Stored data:
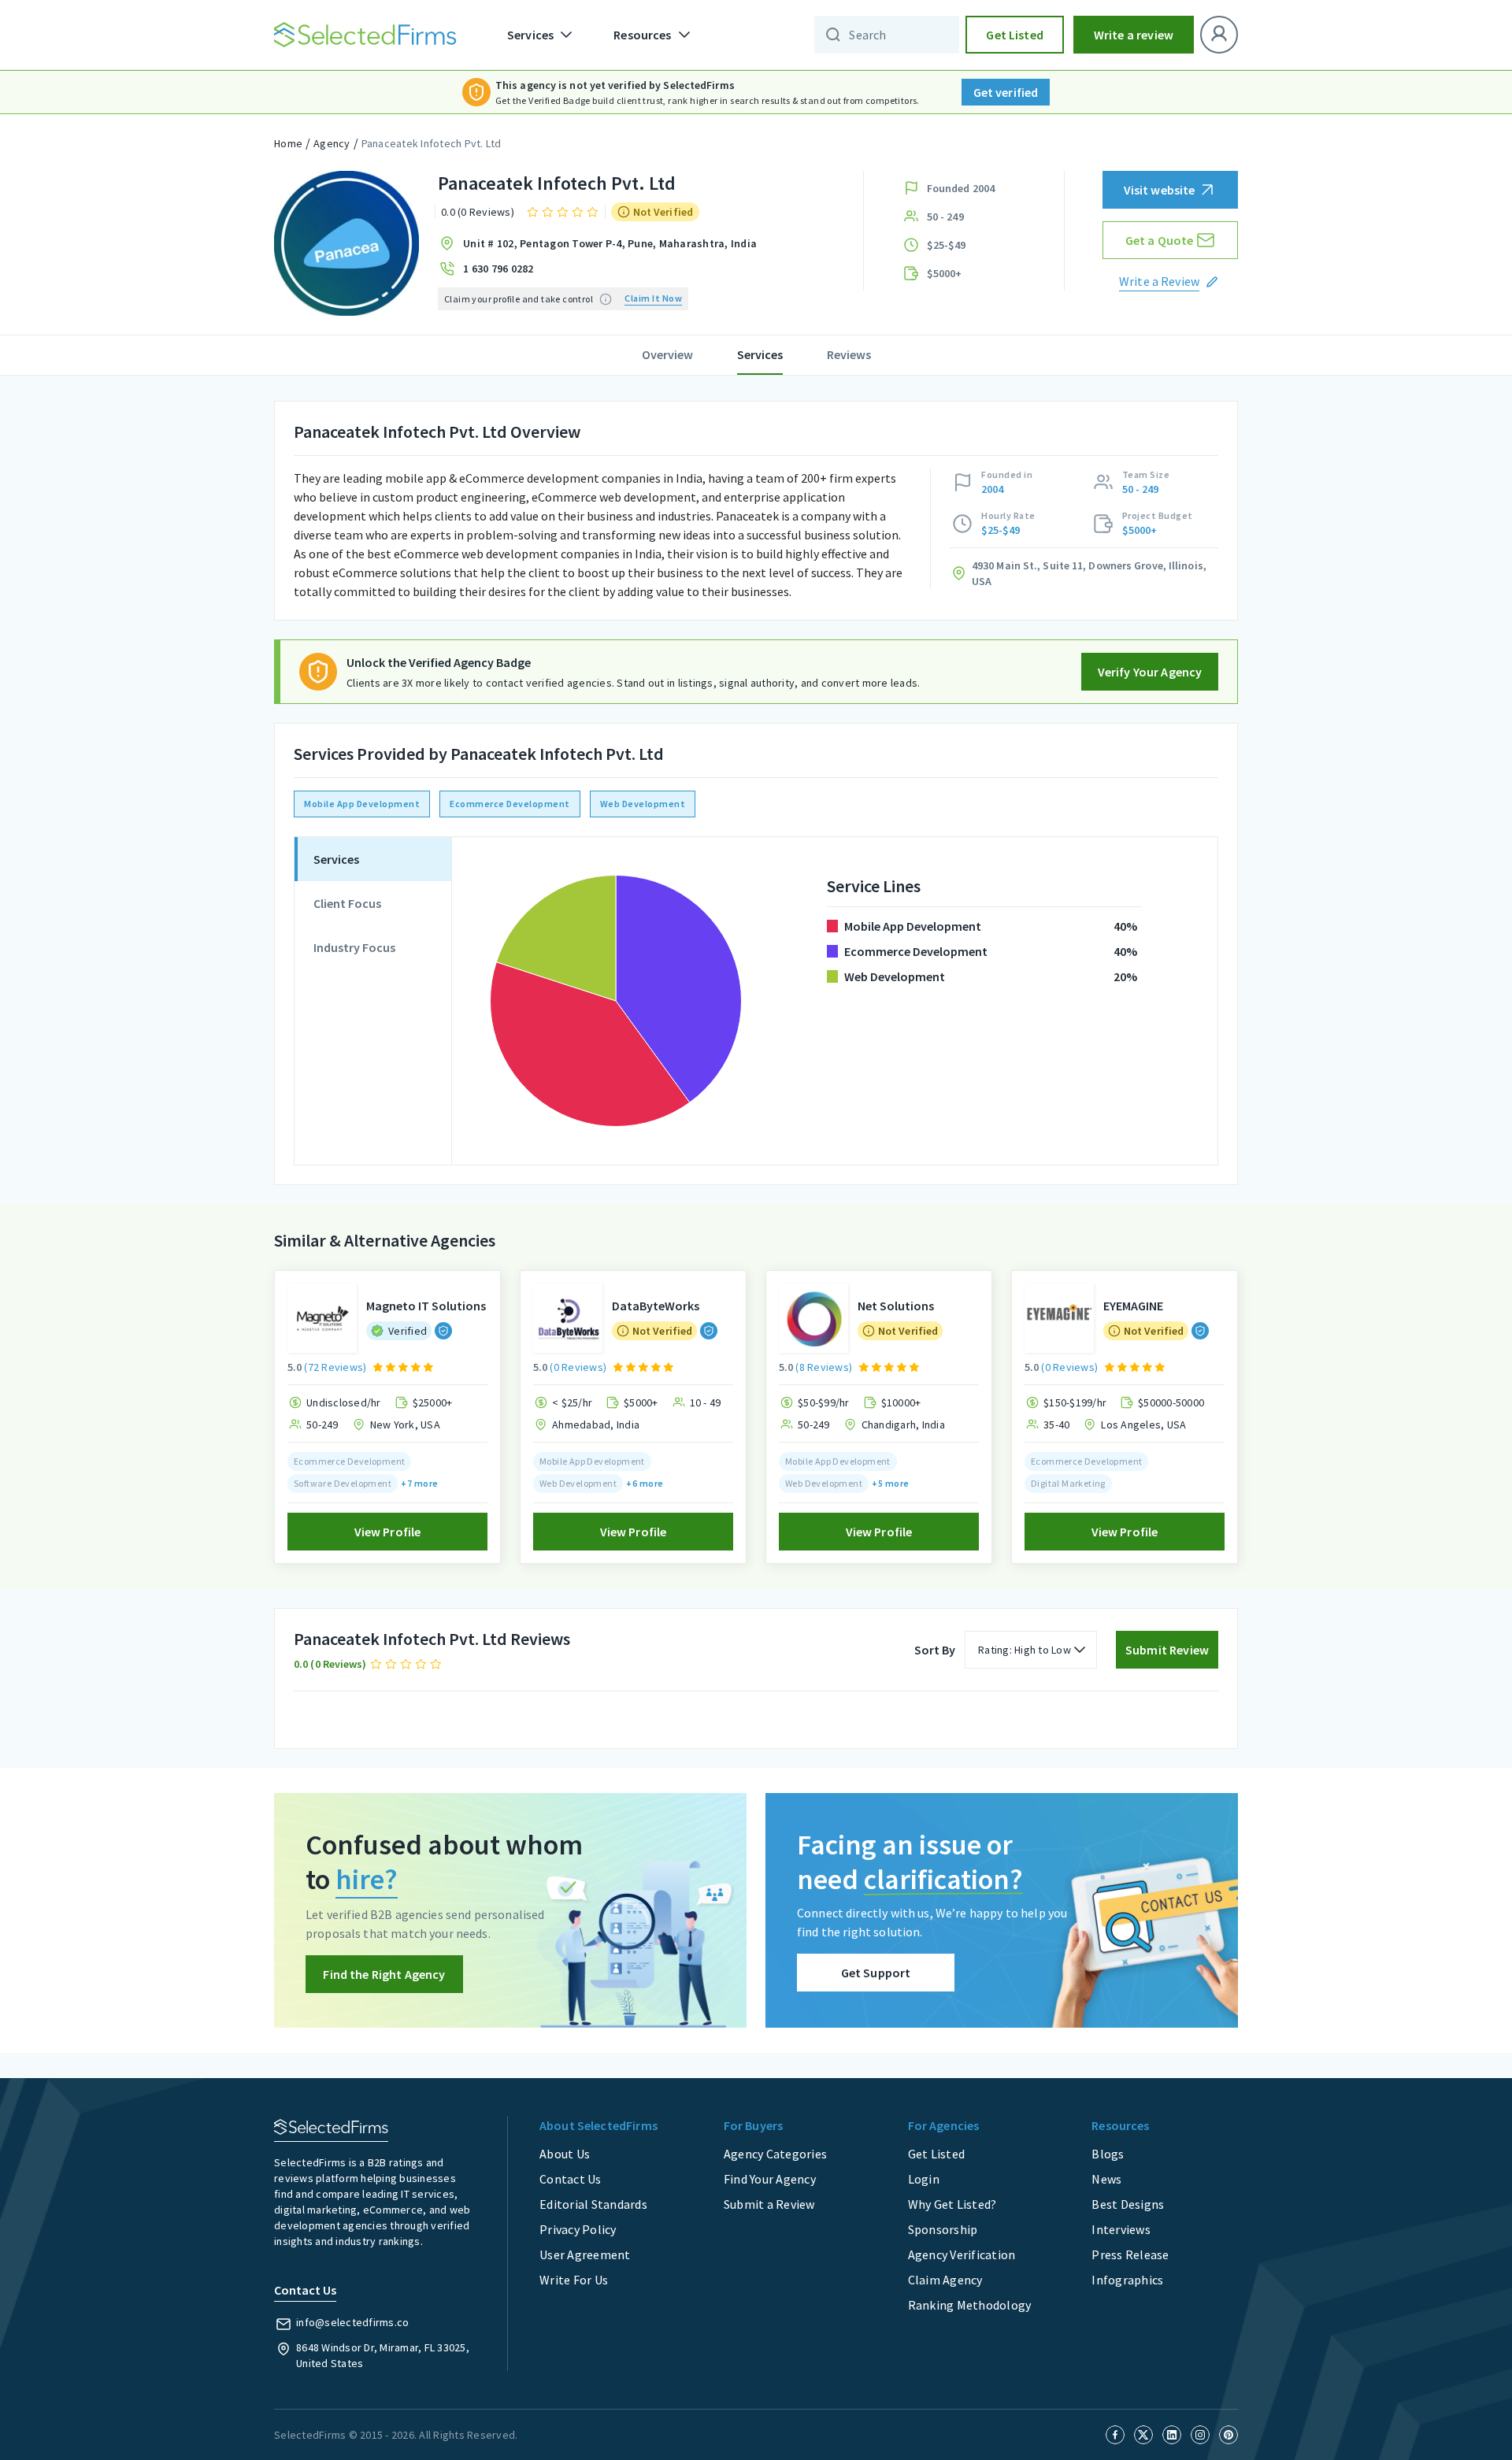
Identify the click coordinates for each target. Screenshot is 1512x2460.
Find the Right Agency (384, 1974)
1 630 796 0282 (498, 268)
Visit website (1159, 190)
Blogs (1107, 2154)
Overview (667, 354)
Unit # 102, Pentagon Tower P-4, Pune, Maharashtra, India (610, 243)
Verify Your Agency (1150, 672)
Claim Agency (945, 2280)
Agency (331, 143)
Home (288, 143)
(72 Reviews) (335, 1367)
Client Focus (347, 903)
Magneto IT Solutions (426, 1305)
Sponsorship (943, 2229)
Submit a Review (769, 2204)
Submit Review (1167, 1650)
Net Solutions (896, 1305)
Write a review (1133, 35)
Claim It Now (653, 298)
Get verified (1006, 92)
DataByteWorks (655, 1305)
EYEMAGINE (1133, 1305)
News (1106, 2179)
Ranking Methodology (970, 2305)
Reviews (849, 354)
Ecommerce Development (510, 804)
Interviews (1121, 2229)
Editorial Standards (593, 2204)
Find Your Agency (770, 2179)
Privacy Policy (578, 2229)
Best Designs (1127, 2204)
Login (923, 2179)
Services (760, 354)
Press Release (1130, 2254)
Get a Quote (1159, 240)
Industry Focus (354, 947)
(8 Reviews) (823, 1367)
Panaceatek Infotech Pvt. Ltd (431, 143)
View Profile (387, 1531)
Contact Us (570, 2179)
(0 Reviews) (578, 1367)
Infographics (1127, 2280)
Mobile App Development (362, 804)
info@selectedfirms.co (352, 2322)
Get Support (876, 1972)
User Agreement (585, 2254)
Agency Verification (962, 2254)
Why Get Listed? (952, 2204)
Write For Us (573, 2280)
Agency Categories (775, 2154)
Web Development (643, 804)
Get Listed (1014, 35)
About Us (564, 2154)
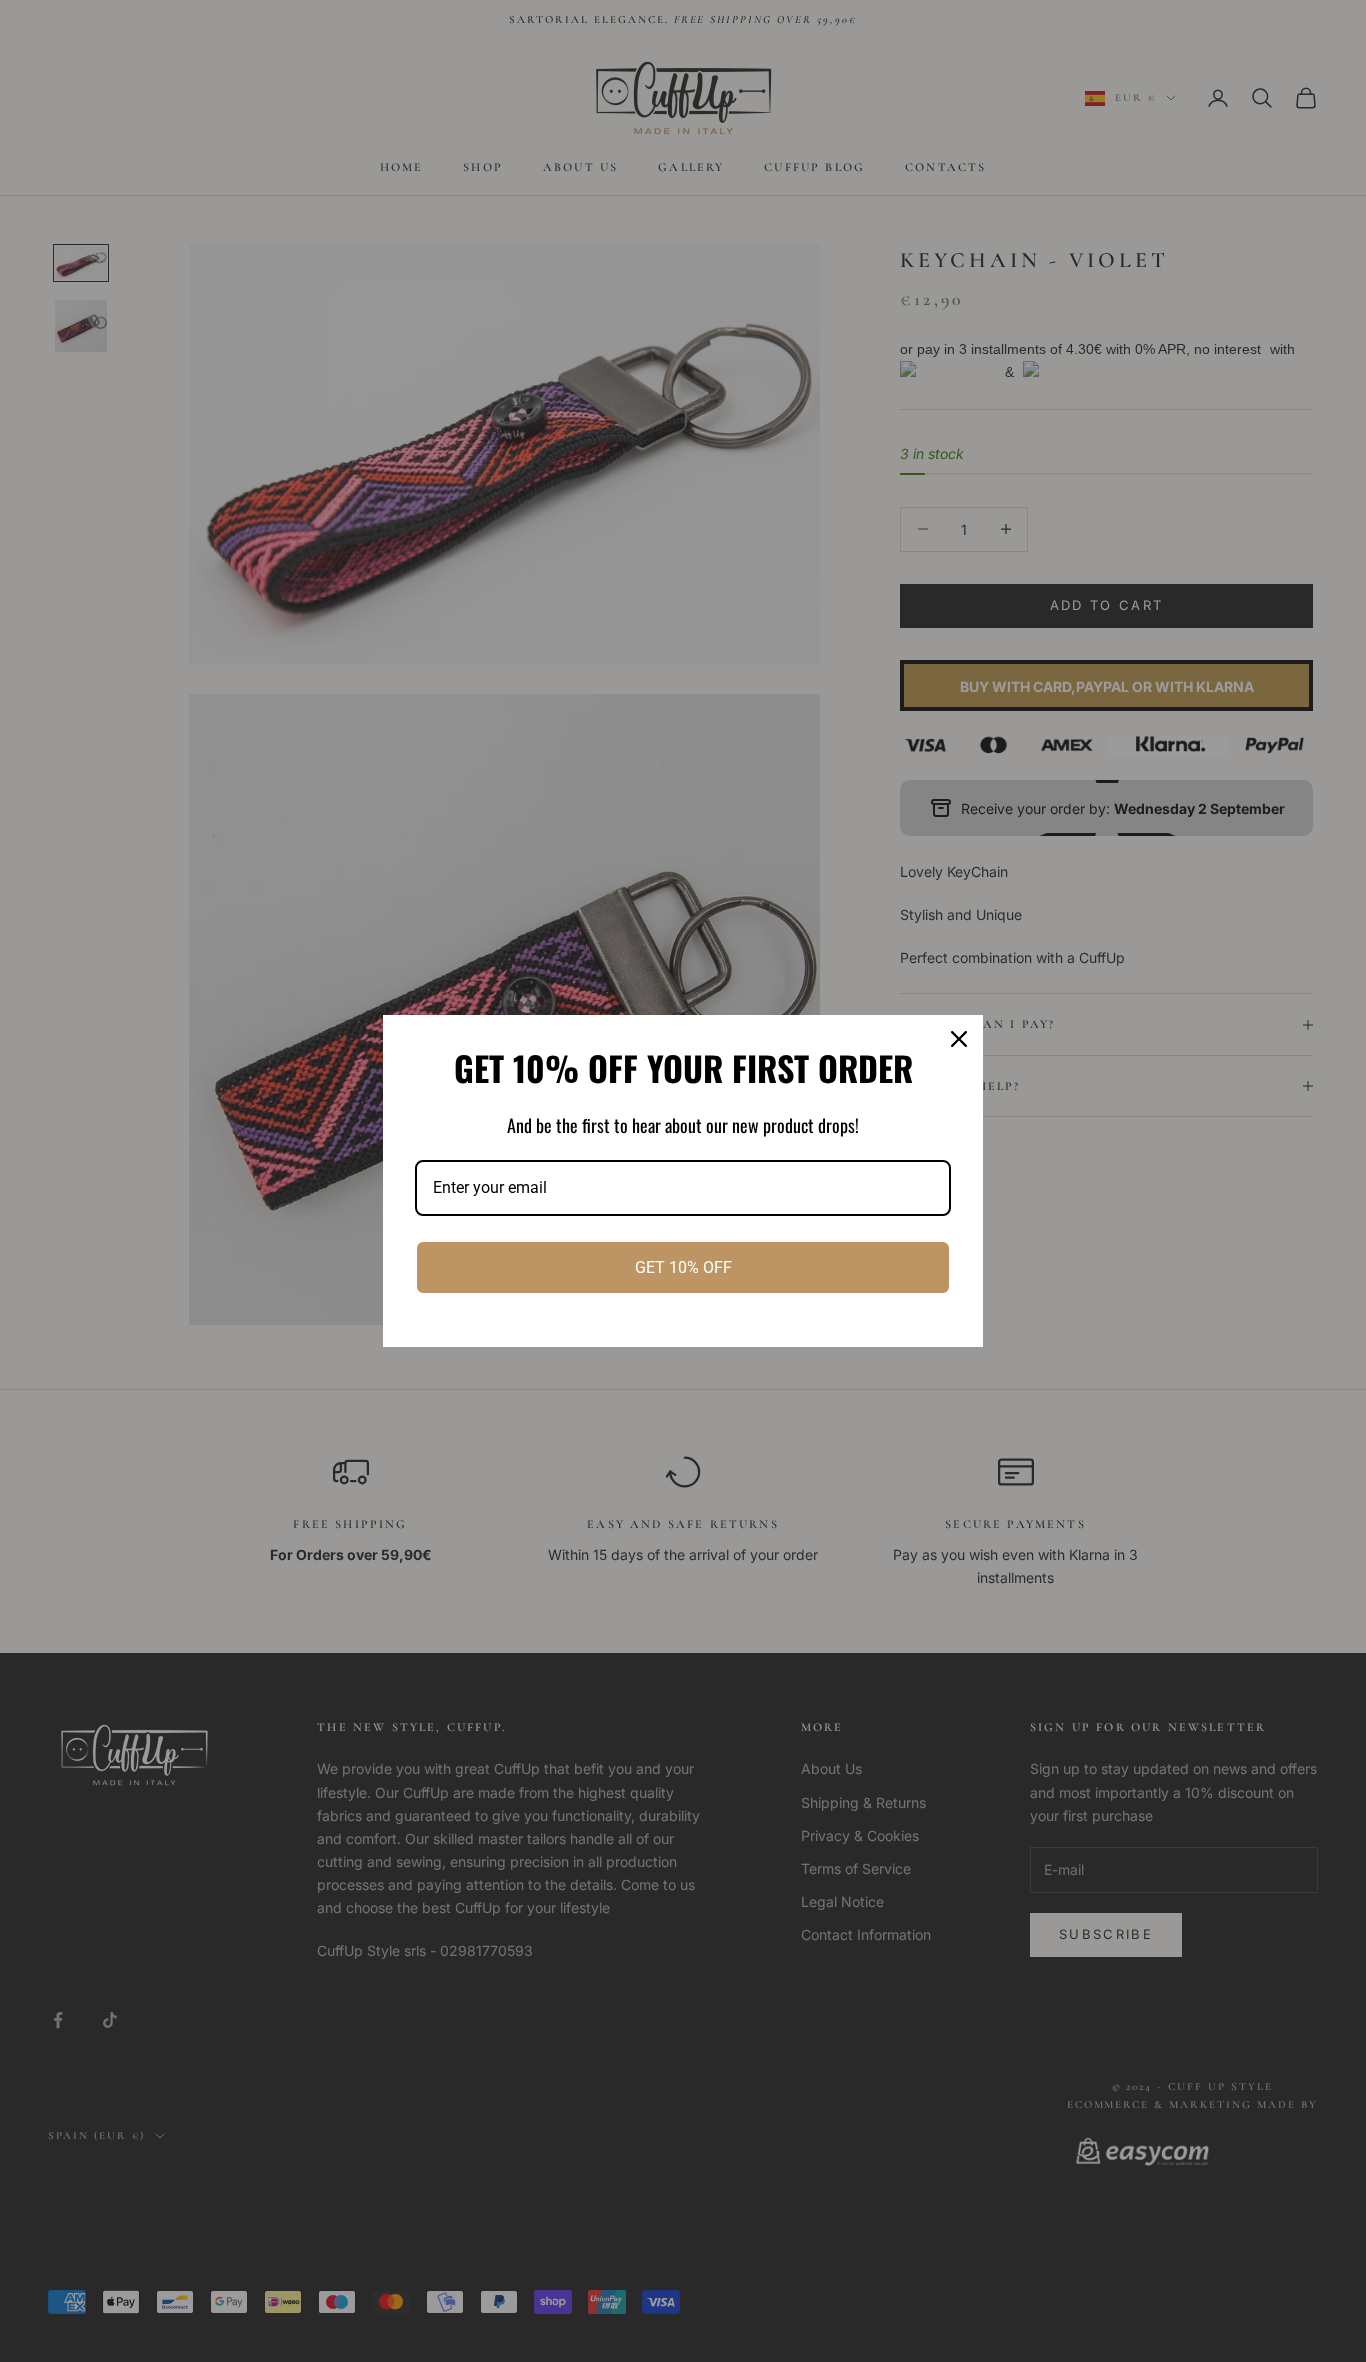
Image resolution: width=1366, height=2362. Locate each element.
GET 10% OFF (683, 1267)
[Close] (959, 1039)
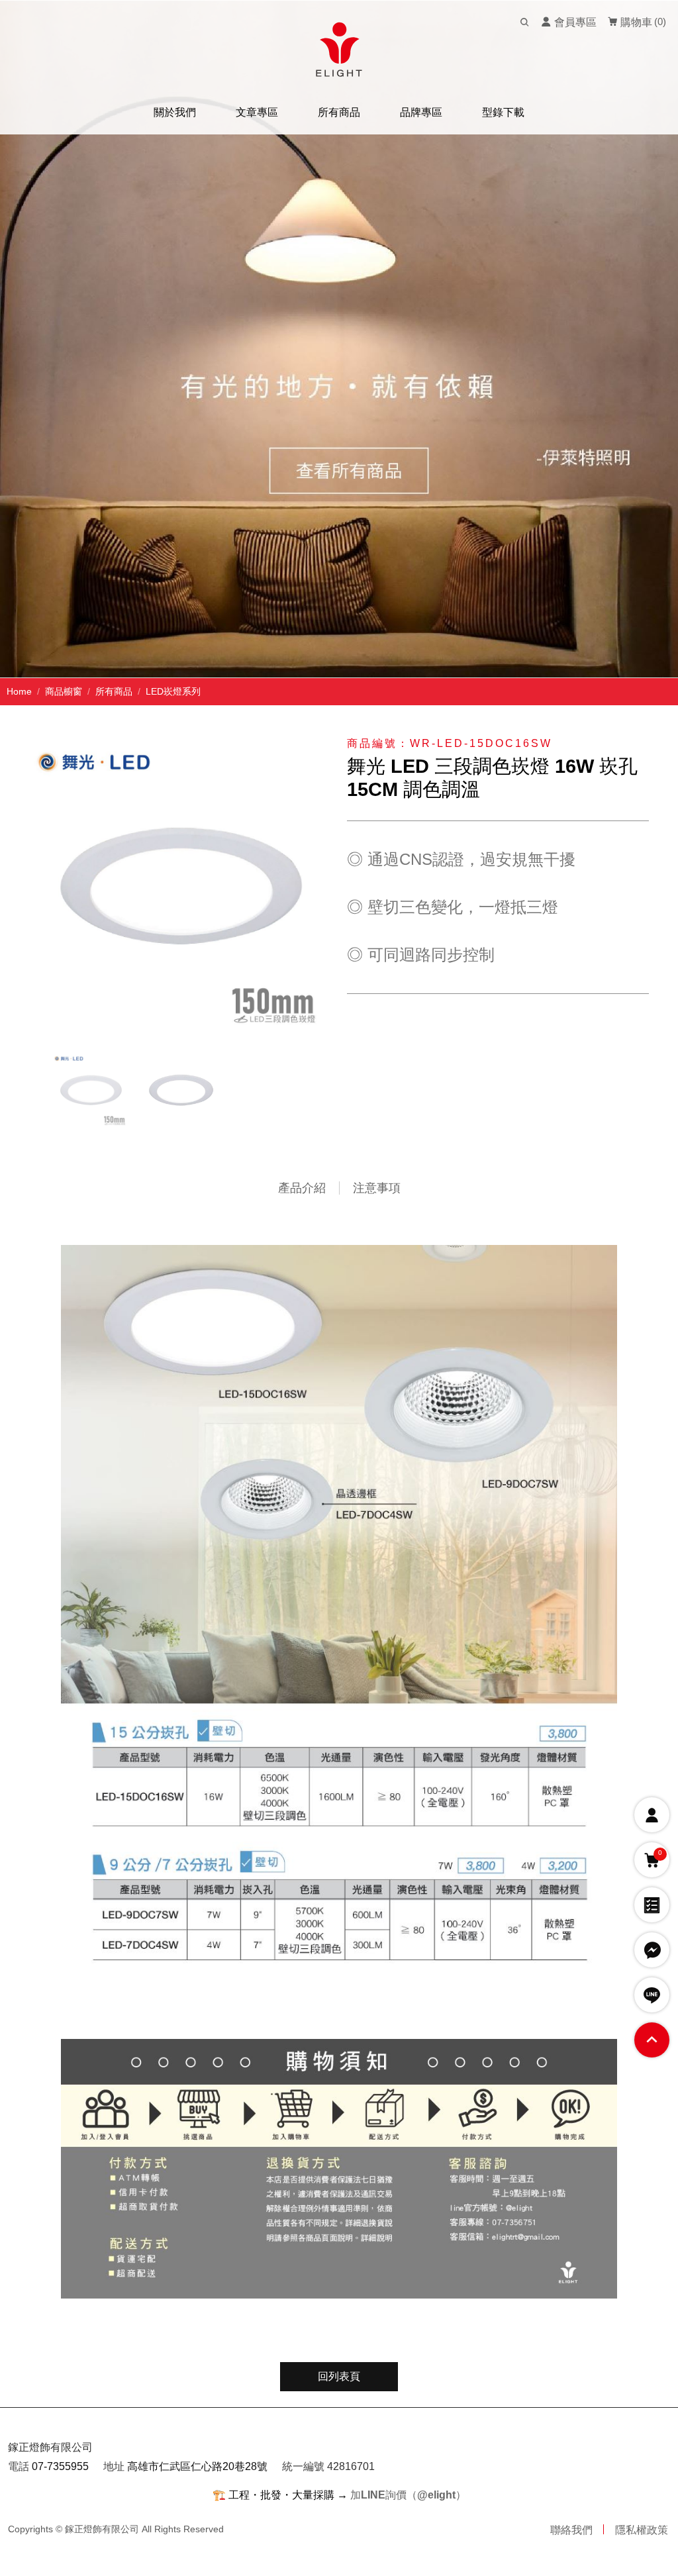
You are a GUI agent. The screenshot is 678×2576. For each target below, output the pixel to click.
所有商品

**YOUR TASK**
Nothing but the lines from the one that contains "Find Your Agency (770, 2179)" through the last line of the records belongs in the answer, reproduced exactly, with no pictures.

**TASK ANSWER**
Find Your Agency (770, 2179)
Privacy Policy (578, 2229)
Best Designs (1127, 2204)
Login (923, 2179)
Services (760, 354)
Press Release (1130, 2254)
Get a Quote (1159, 240)
Industry Focus (354, 947)
(8 Reviews) (823, 1367)
Panaceatek Infotech Pvt. Ltd (431, 143)
View Profile (387, 1531)
Contact Us (570, 2179)
(0 Reviews) (578, 1367)
Infographics (1127, 2280)
Mobile App Development (362, 804)
info@selectedfirms.co (352, 2322)
Get Support (876, 1972)
User Agreement (585, 2254)
Agency Verification (962, 2254)
Why Get Listed? (952, 2204)
Write For Us (573, 2280)
Agency Categories (775, 2154)
Web Development (643, 804)
Get Listed (1014, 35)
About Us (564, 2154)
Image resolution: width=1366, height=2362. Locate each element.
GET 10% OFF (683, 1267)
[Close] (959, 1039)
You are a GUI agent. The screenshot is 678×2576. For each target below, output the pixel to click.
所有商品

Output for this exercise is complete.